El día anterior a la inauguración del tinglado, cuando ya habían quedado colocados definitivamente los actores entre un decorado espectacular, al principal protagonista del drama sagrado seguía sin encontrarle nadie un botón capaz de imprimirle movimiento. Tal como lo habían acostado en su cunita de pajas, pálido, como presa de desmayo, así continuaba, si bien es verdad que sus mejillas despedían una luz nacarada bastante llamativa. El señor Ponte, el más empeñado en arrancarle una sonrisa por débil que fuera y algún saludo a derecha e izquierda como los del Papa, acabó aceptando aquella contrariedad aunque a regañadientes. Ya no daba tiempo a pedir que mandaran otro niño Jesús de repuesto. Y después de todo, un recién nacido no tiene por qué moverse. «De todas maneras, los ojos bien podía abrirlos de vez en cuando, no sé qué le costaría —refunfuñaba un poco irritado ante el desagradecimiento de aquella criatura—. Esperemos que no se note mucho».
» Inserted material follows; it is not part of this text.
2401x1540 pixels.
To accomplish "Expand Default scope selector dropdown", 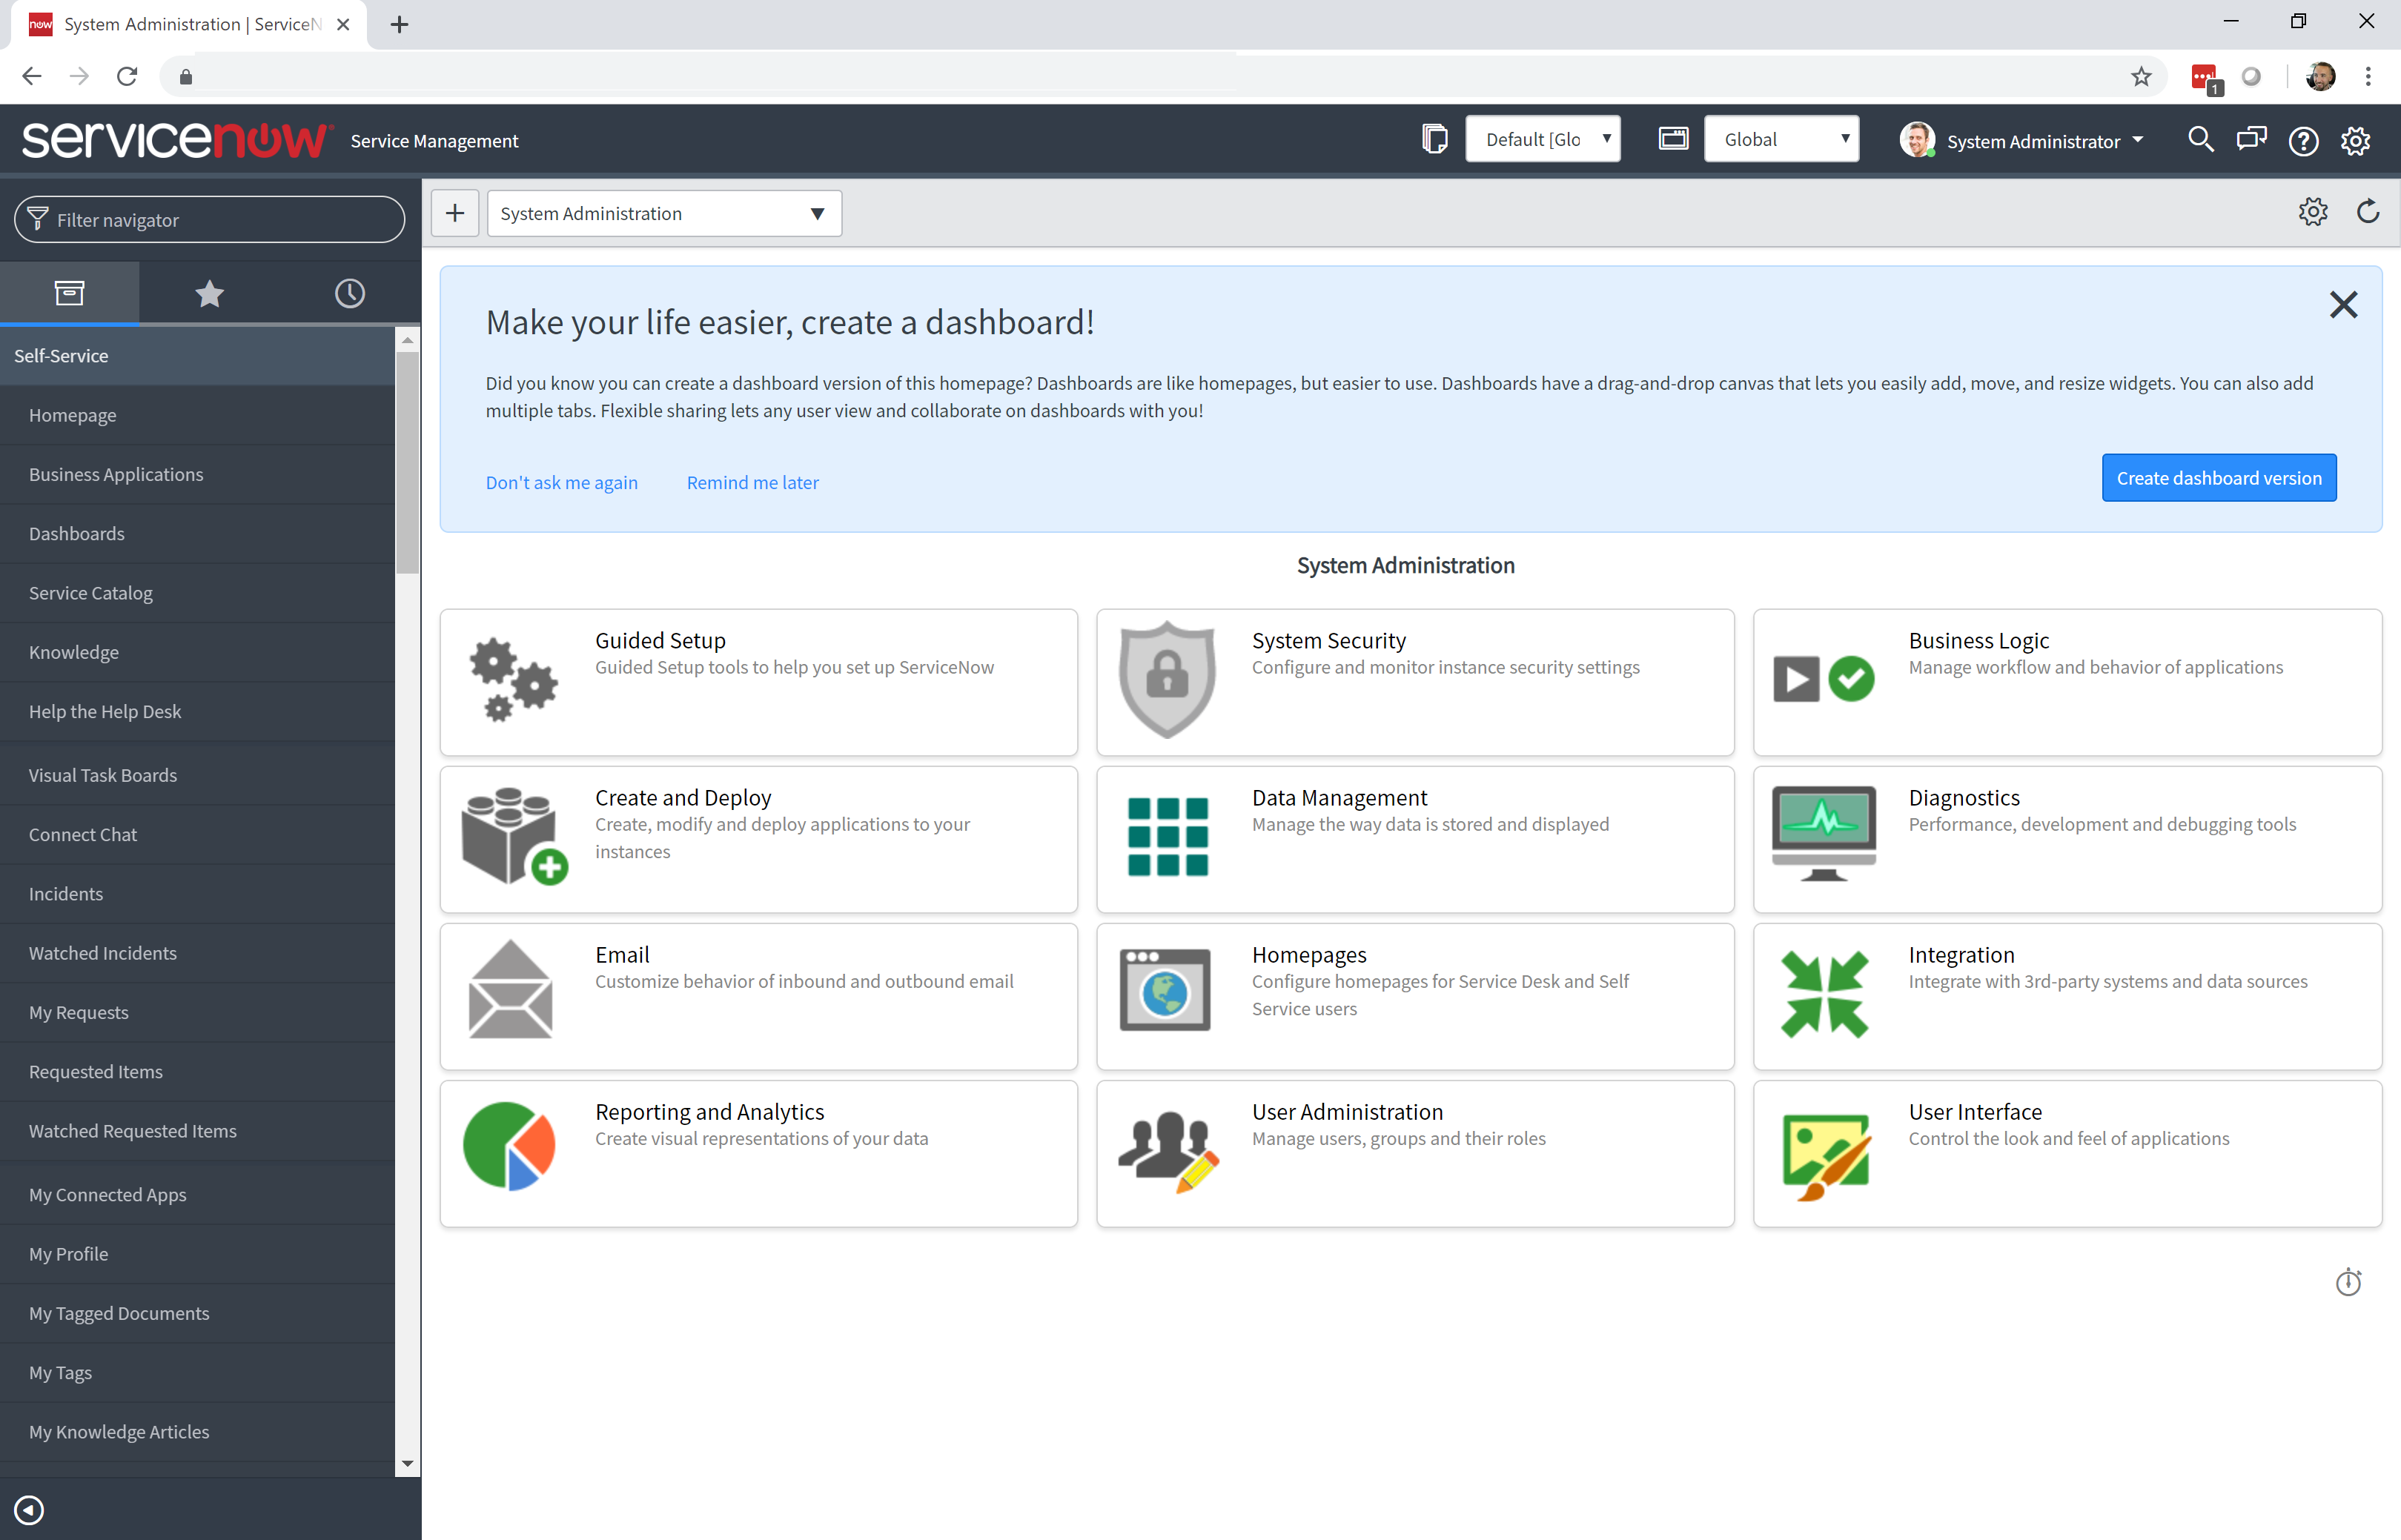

Los abrió, con gran sorpresa de todos, en cuanto empezó a desfilar delante de él una multitud incontrolada de visitantes cargados de paquetes que llevaban horas haciendo cola y empujándose unos a otros. Eran unos ojos azules y penetrantes de los que no tardaron en brotar lágrimas silenciosas. ¡Estaba llorando de verdad! Y en su rostro se pintaba el más trágico desconsuelo. Toda incitación a fundirse con la música estereofónica de los villancicos quedó anulada por la aparición de aquel llanto intempestivo, que no daba señales de amainar y que literalmente estaba aguando la fiesta. No era llanto de niño sino de adulto: resultaba casi un escándalo.

—¡No me extraña que llore, joder, con la que ha formado! —exclamó despectivamente un visitante con pinta famélica, mientras otros caían de rodillas.

Pero aquel resultó estar borracho, tener ganas de bronca y oponer resistencia a la autoridad. Cuando se comprobó, además, que era de raza africana y no llevaba dinero encima ni papeles que pudieran identificarlo, pasó la noche en comisaría.

Únicamente el paje negro del rey Baltasar se volvió a mirarlo compasivamente cuando se lo llevaban.